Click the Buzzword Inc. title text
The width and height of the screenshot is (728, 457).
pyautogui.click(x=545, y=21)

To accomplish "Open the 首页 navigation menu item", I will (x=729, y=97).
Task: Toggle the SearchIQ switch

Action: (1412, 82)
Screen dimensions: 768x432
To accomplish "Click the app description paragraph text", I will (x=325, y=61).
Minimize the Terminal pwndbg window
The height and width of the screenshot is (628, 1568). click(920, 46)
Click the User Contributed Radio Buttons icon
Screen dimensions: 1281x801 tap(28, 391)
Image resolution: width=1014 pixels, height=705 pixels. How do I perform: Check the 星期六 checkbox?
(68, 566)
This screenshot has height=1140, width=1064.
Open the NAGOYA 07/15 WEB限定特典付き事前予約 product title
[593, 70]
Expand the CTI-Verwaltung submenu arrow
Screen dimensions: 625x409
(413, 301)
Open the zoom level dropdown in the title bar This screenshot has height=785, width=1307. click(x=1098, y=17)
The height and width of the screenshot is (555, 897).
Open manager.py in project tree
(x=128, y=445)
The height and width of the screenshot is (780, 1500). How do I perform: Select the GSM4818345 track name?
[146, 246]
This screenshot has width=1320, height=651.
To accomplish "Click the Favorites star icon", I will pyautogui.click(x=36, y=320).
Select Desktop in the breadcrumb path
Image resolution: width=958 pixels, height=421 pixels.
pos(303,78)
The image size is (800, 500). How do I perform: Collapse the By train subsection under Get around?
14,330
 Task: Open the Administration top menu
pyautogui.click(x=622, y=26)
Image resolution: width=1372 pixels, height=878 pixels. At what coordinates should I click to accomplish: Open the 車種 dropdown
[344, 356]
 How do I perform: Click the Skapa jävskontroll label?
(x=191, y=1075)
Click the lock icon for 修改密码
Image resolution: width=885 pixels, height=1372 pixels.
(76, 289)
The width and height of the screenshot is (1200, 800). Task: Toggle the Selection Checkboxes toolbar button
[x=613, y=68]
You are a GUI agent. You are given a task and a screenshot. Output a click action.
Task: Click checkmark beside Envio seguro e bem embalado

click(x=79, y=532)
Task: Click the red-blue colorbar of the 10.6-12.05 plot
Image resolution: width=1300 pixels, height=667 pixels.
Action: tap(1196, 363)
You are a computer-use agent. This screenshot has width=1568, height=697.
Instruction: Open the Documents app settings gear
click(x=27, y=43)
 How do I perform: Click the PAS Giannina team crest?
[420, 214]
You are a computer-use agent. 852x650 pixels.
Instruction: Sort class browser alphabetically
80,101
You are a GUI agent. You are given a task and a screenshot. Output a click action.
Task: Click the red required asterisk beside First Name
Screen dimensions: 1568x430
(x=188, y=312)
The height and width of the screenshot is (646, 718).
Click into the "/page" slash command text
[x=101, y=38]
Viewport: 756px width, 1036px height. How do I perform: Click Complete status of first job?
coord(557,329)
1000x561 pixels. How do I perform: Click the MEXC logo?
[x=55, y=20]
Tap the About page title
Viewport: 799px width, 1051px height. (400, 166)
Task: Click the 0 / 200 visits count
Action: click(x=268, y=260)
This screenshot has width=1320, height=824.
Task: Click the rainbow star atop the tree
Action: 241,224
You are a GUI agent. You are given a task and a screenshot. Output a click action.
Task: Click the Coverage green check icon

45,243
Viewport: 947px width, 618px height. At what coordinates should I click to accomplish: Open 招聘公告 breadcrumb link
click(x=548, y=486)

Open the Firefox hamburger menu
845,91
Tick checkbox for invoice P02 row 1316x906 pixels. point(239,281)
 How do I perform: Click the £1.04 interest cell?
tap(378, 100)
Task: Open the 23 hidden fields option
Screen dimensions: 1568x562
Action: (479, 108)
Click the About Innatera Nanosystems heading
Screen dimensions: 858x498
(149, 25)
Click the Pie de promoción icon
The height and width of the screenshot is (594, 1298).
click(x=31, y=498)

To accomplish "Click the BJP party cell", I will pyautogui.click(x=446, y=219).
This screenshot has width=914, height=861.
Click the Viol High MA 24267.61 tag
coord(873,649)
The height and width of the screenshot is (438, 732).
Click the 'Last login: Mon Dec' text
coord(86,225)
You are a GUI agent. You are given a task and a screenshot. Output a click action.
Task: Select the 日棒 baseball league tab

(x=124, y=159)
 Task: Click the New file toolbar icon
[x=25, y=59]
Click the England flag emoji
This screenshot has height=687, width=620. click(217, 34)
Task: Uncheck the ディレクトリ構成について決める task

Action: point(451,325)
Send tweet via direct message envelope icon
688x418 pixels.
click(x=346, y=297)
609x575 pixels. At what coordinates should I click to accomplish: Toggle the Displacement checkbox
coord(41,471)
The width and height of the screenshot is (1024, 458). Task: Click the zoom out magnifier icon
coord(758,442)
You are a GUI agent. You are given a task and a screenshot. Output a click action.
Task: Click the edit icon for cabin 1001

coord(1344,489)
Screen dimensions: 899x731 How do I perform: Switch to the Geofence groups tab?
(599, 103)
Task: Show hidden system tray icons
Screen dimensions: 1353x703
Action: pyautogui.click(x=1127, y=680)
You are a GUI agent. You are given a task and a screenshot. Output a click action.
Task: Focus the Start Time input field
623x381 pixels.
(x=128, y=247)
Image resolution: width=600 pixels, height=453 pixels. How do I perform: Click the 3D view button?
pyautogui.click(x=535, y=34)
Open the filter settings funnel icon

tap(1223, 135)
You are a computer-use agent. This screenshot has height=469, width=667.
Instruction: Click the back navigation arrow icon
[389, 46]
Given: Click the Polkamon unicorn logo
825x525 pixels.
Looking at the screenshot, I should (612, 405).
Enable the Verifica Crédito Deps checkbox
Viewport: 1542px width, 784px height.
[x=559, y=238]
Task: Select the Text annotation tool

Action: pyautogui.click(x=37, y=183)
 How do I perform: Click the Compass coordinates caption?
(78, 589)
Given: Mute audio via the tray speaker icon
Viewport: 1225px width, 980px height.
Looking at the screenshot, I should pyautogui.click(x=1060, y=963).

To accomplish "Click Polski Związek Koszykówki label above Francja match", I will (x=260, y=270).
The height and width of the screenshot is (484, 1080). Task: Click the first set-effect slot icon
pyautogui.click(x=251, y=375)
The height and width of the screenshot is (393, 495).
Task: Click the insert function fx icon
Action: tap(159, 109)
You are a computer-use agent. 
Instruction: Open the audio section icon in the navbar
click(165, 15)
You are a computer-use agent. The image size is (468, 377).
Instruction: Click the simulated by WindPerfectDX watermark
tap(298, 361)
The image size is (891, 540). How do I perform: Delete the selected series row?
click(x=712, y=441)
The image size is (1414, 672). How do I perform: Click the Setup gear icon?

· · · ·

Set down the listing above exactly, line for line.

Click the Buzzword Inc. title text
The width and height of the screenshot is (728, 457).
pyautogui.click(x=545, y=21)

To accomplish "Open the 首页 navigation menu item", I will (x=729, y=97).
Task: Toggle the SearchIQ switch

Action: (1412, 82)
Screen dimensions: 768x432
To accomplish "Click the app description paragraph text", I will (x=325, y=61).
Minimize the Terminal pwndbg window
The height and width of the screenshot is (628, 1568). click(920, 46)
Click the User Contributed Radio Buttons icon
Screen dimensions: 1281x801 tap(28, 391)
Image resolution: width=1014 pixels, height=705 pixels. How do I perform: Check the 星期六 checkbox?
(68, 566)
This screenshot has height=1140, width=1064.
Open the NAGOYA 07/15 WEB限定特典付き事前予約 product title
[593, 70]
Expand the CTI-Verwaltung submenu arrow
Screen dimensions: 625x409
(413, 301)
Open the zoom level dropdown in the title bar This screenshot has height=785, width=1307. click(x=1098, y=17)
The height and width of the screenshot is (555, 897).
Open manager.py in project tree
(x=128, y=445)
The height and width of the screenshot is (780, 1500). How do I perform: Select the GSM4818345 track name?
[146, 246]
This screenshot has width=1320, height=651.
To accomplish "Click the Favorites star icon", I will pyautogui.click(x=36, y=320).
Select Desktop in the breadcrumb path
Image resolution: width=958 pixels, height=421 pixels.
pos(303,78)
The image size is (800, 500). How do I perform: Collapse the By train subsection under Get around?
14,330
 Task: Open the Administration top menu
pyautogui.click(x=622, y=26)
Image resolution: width=1372 pixels, height=878 pixels. At what coordinates should I click to accomplish: Open the 車種 dropdown
[344, 356]
 How do I perform: Click the Skapa jävskontroll label?
(x=191, y=1075)
Click the lock icon for 修改密码
Image resolution: width=885 pixels, height=1372 pixels.
(76, 289)
The width and height of the screenshot is (1200, 800). Task: Toggle the Selection Checkboxes toolbar button
[x=613, y=68]
You are a GUI agent. You are given a task and a screenshot. Output a click action.
Task: Click checkmark beside Envio seguro e bem embalado

click(x=79, y=532)
Task: Click the red-blue colorbar of the 10.6-12.05 plot
Image resolution: width=1300 pixels, height=667 pixels.
Action: tap(1196, 363)
You are a computer-use agent. This screenshot has width=1568, height=697.
Instruction: Open the Documents app settings gear
click(x=27, y=43)
 How do I perform: Click the PAS Giannina team crest?
[420, 214]
You are a computer-use agent. 852x650 pixels.
Instruction: Sort class browser alphabetically
80,101
You are a GUI agent. You are given a task and a screenshot. Output a click action.
Task: Click the red required asterisk beside First Name
Screen dimensions: 1568x430
(x=188, y=312)
The height and width of the screenshot is (646, 718).
Click into the "/page" slash command text
[x=101, y=38]
Viewport: 756px width, 1036px height. How do I perform: Click Complete status of first job?
coord(557,329)
1000x561 pixels. How do I perform: Click the MEXC logo?
[x=55, y=20]
Tap the About page title
Viewport: 799px width, 1051px height. (400, 166)
Task: Click the 0 / 200 visits count
Action: click(x=268, y=260)
This screenshot has width=1320, height=824.
Task: Click the rainbow star atop the tree
Action: 241,224
You are a GUI agent. You are given a task and a screenshot. Output a click action.
Task: Click the Coverage green check icon

45,243
Viewport: 947px width, 618px height. At what coordinates should I click to accomplish: Open 招聘公告 breadcrumb link
click(x=548, y=486)

Open the Firefox hamburger menu
845,91
Tick checkbox for invoice P02 row 1316x906 pixels. point(239,281)
 How do I perform: Click the £1.04 interest cell?
tap(378, 100)
Task: Open the 23 hidden fields option
Screen dimensions: 1568x562
Action: (479, 108)
Click the About Innatera Nanosystems heading
Screen dimensions: 858x498
(149, 25)
Click the Pie de promoción icon
The height and width of the screenshot is (594, 1298).
click(x=31, y=498)

To accomplish "Click the BJP party cell", I will pyautogui.click(x=446, y=219).
This screenshot has width=914, height=861.
Click the Viol High MA 24267.61 tag
coord(873,649)
The height and width of the screenshot is (438, 732).
Click the 'Last login: Mon Dec' text
coord(86,225)
You are a GUI agent. You are given a task and a screenshot. Output a click action.
Task: Select the 日棒 baseball league tab

(x=124, y=159)
 Task: Click the New file toolbar icon
[x=25, y=59]
Click the England flag emoji
This screenshot has height=687, width=620. click(217, 34)
Task: Uncheck the ディレクトリ構成について決める task

Action: point(451,325)
Send tweet via direct message envelope icon
688x418 pixels.
click(x=346, y=297)
609x575 pixels. At what coordinates should I click to accomplish: Toggle the Displacement checkbox
coord(41,471)
The width and height of the screenshot is (1024, 458). Task: Click the zoom out magnifier icon
coord(758,442)
You are a GUI agent. You are given a task and a screenshot. Output a click action.
Task: Click the edit icon for cabin 1001

coord(1344,489)
Screen dimensions: 899x731 How do I perform: Switch to the Geofence groups tab?
(599, 103)
Task: Show hidden system tray icons
Screen dimensions: 1353x703
Action: pyautogui.click(x=1127, y=680)
You are a GUI agent. You are given a task and a screenshot. Output a click action.
Task: Focus the Start Time input field
623x381 pixels.
(x=128, y=247)
Image resolution: width=600 pixels, height=453 pixels. How do I perform: Click the 3D view button?
pyautogui.click(x=535, y=34)
Open the filter settings funnel icon

tap(1223, 135)
You are a computer-use agent. This screenshot has height=469, width=667.
Instruction: Click the back navigation arrow icon
[389, 46]
Given: Click the Polkamon unicorn logo
825x525 pixels.
Looking at the screenshot, I should (612, 405).
Enable the Verifica Crédito Deps checkbox
Viewport: 1542px width, 784px height.
[x=559, y=238]
Task: Select the Text annotation tool

Action: pyautogui.click(x=37, y=183)
 How do I perform: Click the Compass coordinates caption?
(78, 589)
Given: Mute audio via the tray speaker icon
Viewport: 1225px width, 980px height.
Looking at the screenshot, I should pyautogui.click(x=1060, y=963).

To accomplish "Click Polski Związek Koszykówki label above Francja match", I will (x=260, y=270).
The height and width of the screenshot is (484, 1080). Task: Click the first set-effect slot icon
pyautogui.click(x=251, y=375)
The height and width of the screenshot is (393, 495).
Task: Click the insert function fx icon
Action: tap(159, 109)
You are a computer-use agent. 
Instruction: Open the audio section icon in the navbar
click(165, 15)
You are a computer-use agent. The image size is (468, 377).
Instruction: Click the simulated by WindPerfectDX watermark
tap(298, 361)
The image size is (891, 540). How do I perform: Delete the selected series row?
click(x=712, y=441)
The image size is (1414, 672). How do I perform: Click the Setup gear icon?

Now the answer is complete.